Stored data
=== Begin Enclosure ===
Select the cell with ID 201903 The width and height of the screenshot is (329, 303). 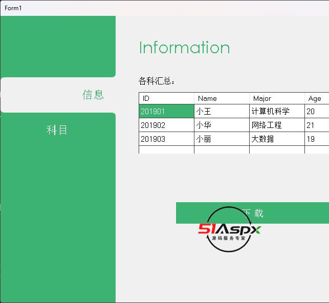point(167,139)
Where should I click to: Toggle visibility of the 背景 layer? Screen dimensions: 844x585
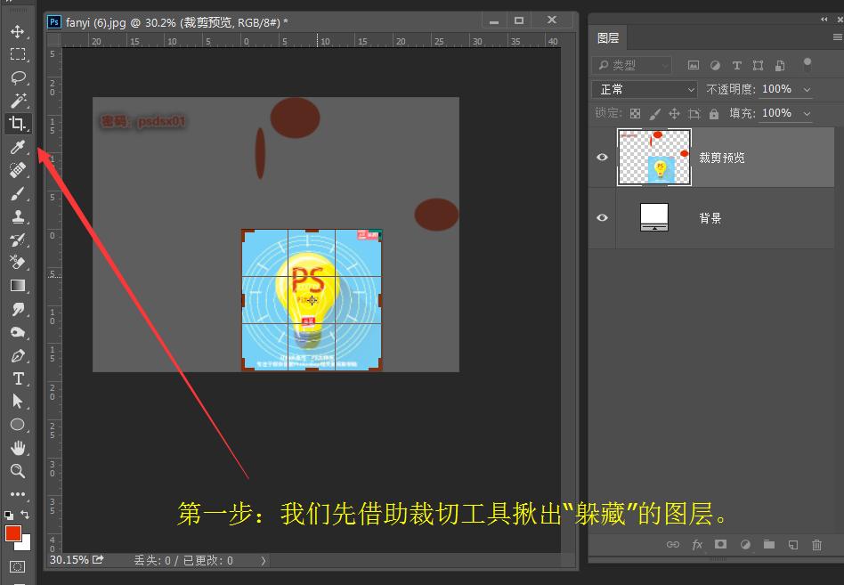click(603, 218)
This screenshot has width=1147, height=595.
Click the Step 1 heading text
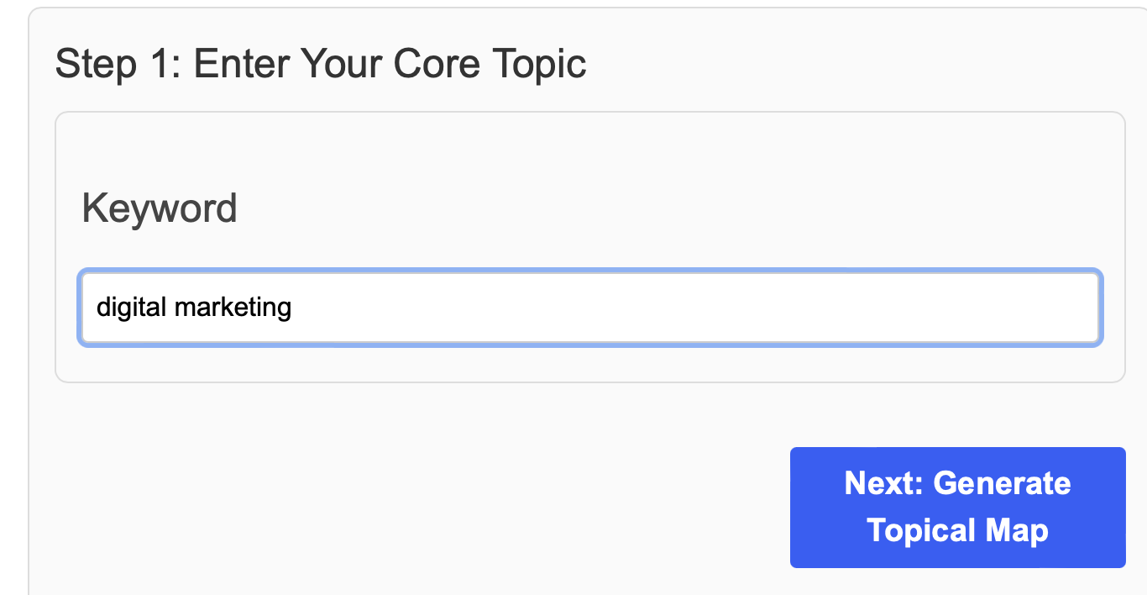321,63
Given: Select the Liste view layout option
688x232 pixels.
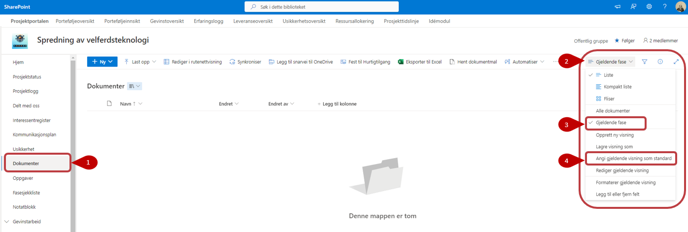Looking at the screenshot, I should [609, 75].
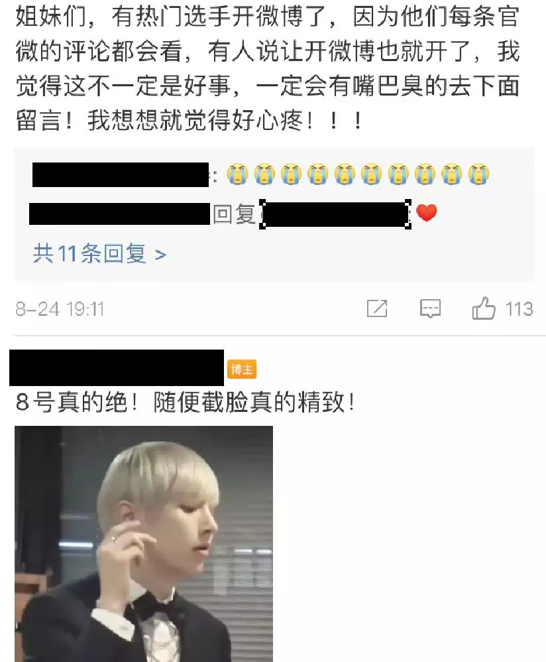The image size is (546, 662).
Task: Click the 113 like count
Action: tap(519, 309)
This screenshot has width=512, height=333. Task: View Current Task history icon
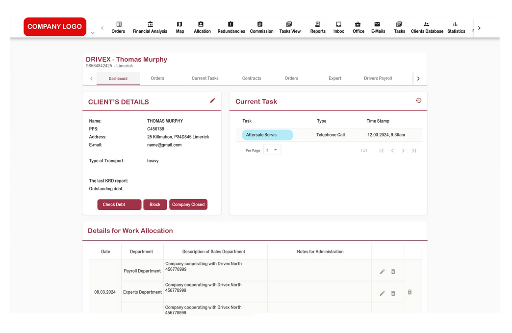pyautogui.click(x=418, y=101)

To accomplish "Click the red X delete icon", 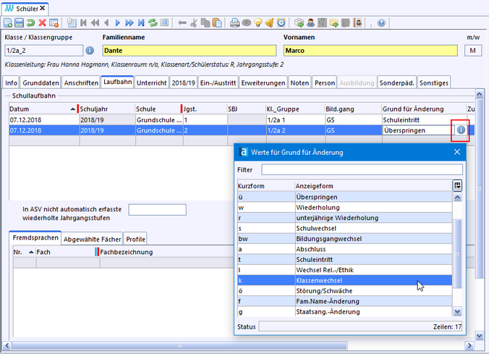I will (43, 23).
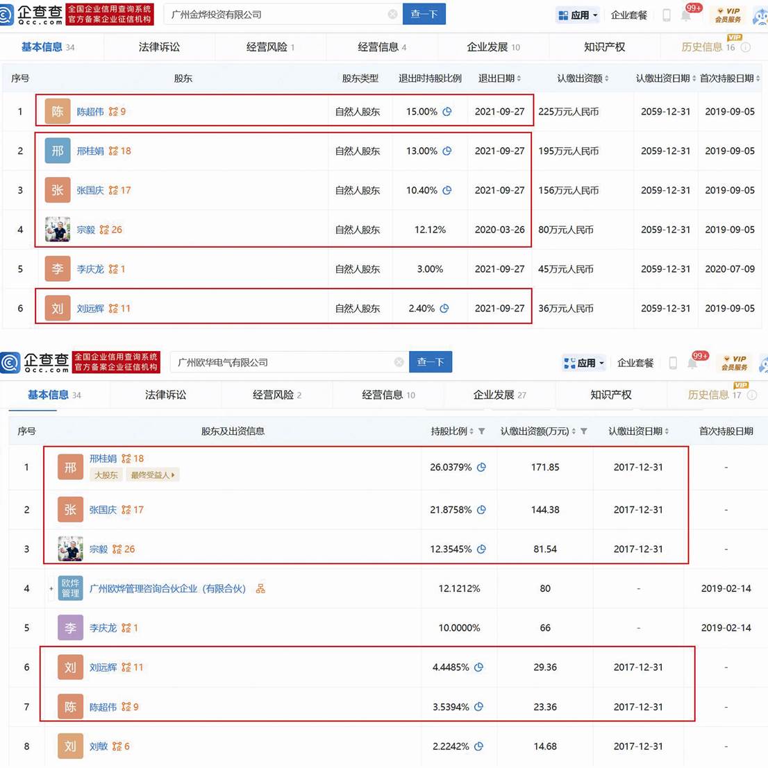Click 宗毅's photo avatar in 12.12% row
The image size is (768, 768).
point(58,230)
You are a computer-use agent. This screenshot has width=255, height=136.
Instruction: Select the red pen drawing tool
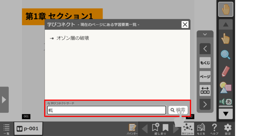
=== End Enclosure ===
**Task instructions:** Above, find the line with "Where should I"; copy it and every line down to the line with "Given: Select the Liste view layout option", exactly and both included, but no pictures.

**Answer for the task:**
Where should I click to: Toggle visibility of the 背景 layer? Screen dimensions: 844x585
click(603, 218)
This screenshot has width=1147, height=595.
Click the Step 1 heading text
321,63
Given: Select the Liste view layout option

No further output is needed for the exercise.